Até Pablo Marçal põe o dedo na cara do Supremo
Esqueçam as lacrações que o próprio Pablo Marçal define como idiotas e prestem atenção no que importa. O que interessa agora é que o sujeito se apresentou no Roda Viva como candidato a protagonista do cenário nacional.
O ex-coach elevou o padrão dos seus recados e ergueu o dedo, olhando para a câmera, na direção de Alexandre de Moraes. Leiam o que ele disse, apenas parecendo que falava de forma genérica contra o Supremo.
Vamos pôr em ordem a sequência de lacrações, para facilitar o serviço. A primeira frase: “Por favor, Congresso Nacional, se levantem”. A segunda: “O Supremo está muito político”.
A terceira: “Com todo respeito aos 11 togados na Suprema Corte, esse é um recado meu pessoal para vocês. Já passou essa onda. O Brasil precisa ser unificado, a gente precisa baixar essa pressão”.
A quarta lacração: “Não precisamos ter uma corte política. Vamos voltar a defender a suprema carta, a nossa Constituição Federal de 1988. Ela precisa ser defendida por vocês. Não precisa legislar nem atuar politicamente”.
A quinta lacrada, essa dirigida ao Senado: “Faço aqui um clamor aos 81 senadores. Se o povo está dizendo o que precisa ser feito, que vocês assumam aquilo que o povo tá falando. Que vocês se levantem”.
Marçal fez as lacrações depois de vacilar um pouco, diante das provocações da bancada de jornalistas. Parecia não querer criticar Moraes. Aplicou alguns dribles, mas no fim falou em direção à câmera dando recados ao ministro.
Não citou seu nome, porque qualquer idiota entenderia, mas fez referências ao vazamento de informações trocadas entre assessores de Moraes, no caso que a Folha tentou transformar no escândalo do desrespeito aos ritos.
Queixou-se dos prejuízos com a retirada do X do ar. E chegou a sugerir que o Conselho Nacional de Justiça investigue o ministro, mesmo que o CNJ não tenha autoridade para tanto.
O candidato do PRTB disse três vezes que o Senado (citado uma vez como Congresso) precisa se levantar e repetiu duas vezes que estava dando um recado direto aos ministros do Supremo.
Não estava fazendo alertas à mais alta corte do país na condição de coach, porque se nega a ser definido como tal, mas como “jurista com cinco anos de academia” e como educador.

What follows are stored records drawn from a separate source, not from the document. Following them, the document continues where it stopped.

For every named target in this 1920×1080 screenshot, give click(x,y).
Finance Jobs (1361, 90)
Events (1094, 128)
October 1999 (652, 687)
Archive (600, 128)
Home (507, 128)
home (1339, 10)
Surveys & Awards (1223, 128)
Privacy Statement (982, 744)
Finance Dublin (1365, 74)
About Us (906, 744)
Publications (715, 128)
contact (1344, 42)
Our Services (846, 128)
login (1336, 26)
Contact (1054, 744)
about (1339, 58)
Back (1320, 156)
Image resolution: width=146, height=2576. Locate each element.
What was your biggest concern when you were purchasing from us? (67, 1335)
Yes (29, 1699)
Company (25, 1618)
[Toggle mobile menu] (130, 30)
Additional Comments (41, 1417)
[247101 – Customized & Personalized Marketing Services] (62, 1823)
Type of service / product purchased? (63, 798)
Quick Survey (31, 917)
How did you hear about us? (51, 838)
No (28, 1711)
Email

O jurista Marçal entrou na arena já lotada pelas matilhas que cercam Moraes, dando voltas que pareciam direcionar seus ataques a todo o STF. Mas o alvo prioritário era ululantemente Moraes.

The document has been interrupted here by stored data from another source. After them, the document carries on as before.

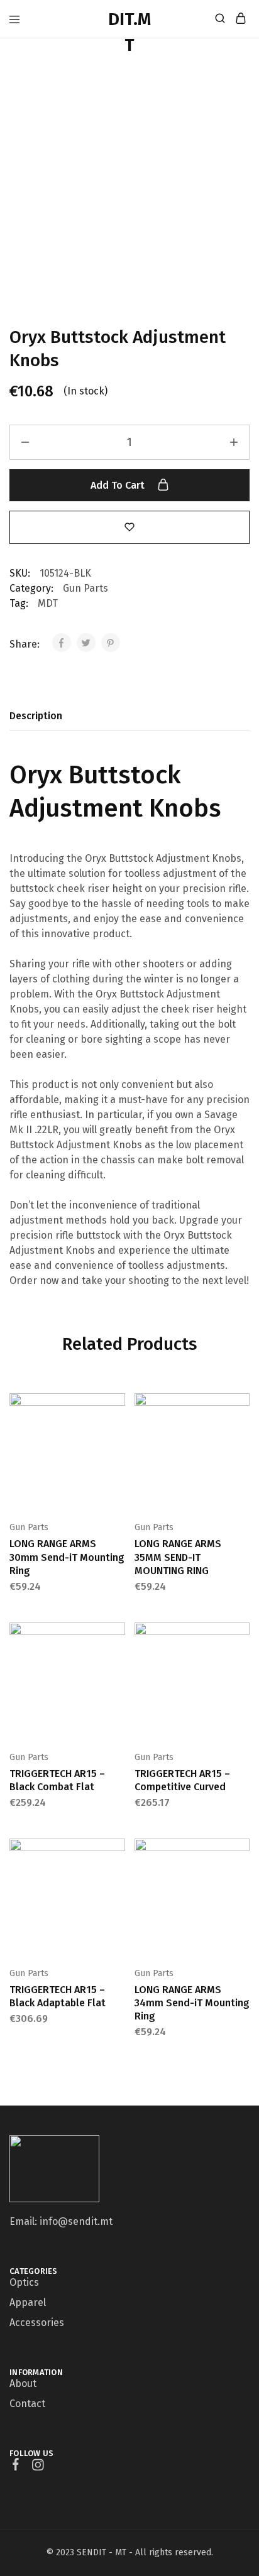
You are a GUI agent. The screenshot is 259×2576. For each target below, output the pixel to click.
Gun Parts (85, 588)
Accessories (36, 2323)
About (22, 2383)
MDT (48, 603)
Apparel (27, 2302)
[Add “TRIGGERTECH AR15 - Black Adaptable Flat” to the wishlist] (117, 1892)
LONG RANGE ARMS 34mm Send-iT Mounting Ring (192, 2003)
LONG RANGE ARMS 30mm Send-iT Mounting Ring (66, 1557)
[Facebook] (16, 2466)
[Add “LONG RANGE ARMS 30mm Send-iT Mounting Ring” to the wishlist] (117, 1447)
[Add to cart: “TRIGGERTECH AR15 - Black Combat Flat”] (117, 1637)
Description (35, 716)
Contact (27, 2404)
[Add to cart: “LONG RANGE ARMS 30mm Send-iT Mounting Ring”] (117, 1408)
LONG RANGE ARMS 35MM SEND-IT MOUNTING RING (178, 1557)
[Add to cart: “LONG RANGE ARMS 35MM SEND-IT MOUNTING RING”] (241, 1408)
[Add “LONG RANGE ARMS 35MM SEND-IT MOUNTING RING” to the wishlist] (241, 1447)
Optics (24, 2282)
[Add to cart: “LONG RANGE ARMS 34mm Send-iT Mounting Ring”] (241, 1853)
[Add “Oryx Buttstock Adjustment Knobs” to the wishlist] (129, 527)
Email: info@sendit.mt (61, 2221)
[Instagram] (38, 2466)
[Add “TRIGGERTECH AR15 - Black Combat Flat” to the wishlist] (117, 1676)
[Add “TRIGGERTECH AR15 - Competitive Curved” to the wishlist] (241, 1676)
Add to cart (119, 485)
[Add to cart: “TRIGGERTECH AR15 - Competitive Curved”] (241, 1637)
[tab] (39, 716)
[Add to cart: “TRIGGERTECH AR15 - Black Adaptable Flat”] (117, 1853)
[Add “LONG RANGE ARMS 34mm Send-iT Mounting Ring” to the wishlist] (241, 1892)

Teve o cuidado de amarrar as lacrações com o conselho ao Senado, para que ouça o povo, com o detalhe da mão no ouvido. Um pedido feito na forma de clamor aos políticos que têm o poder de dar encaminhamento ao impeachment de Moraes.
Marçal quer o impeachment? Não, de jeito nenhum, porque disse já ter muitos inimigos e não pode enfrentar o Supremo, não agora, mas mais adiante, como você verá ao final desse texto.
Diante do questionamento de Malu Gaspar, do Globo, se estava defendendo a cassação de Moraes, esclareceu: “Quem defende o impeachment é o Senado”. Ele, de forma alguma.
Foi também como jurista que deu uma aula aos jornalistas, falando da cassação de Dilma Rousseff pelo Congresso, para acentuar que um impeachment é um processo “político-jurídico”.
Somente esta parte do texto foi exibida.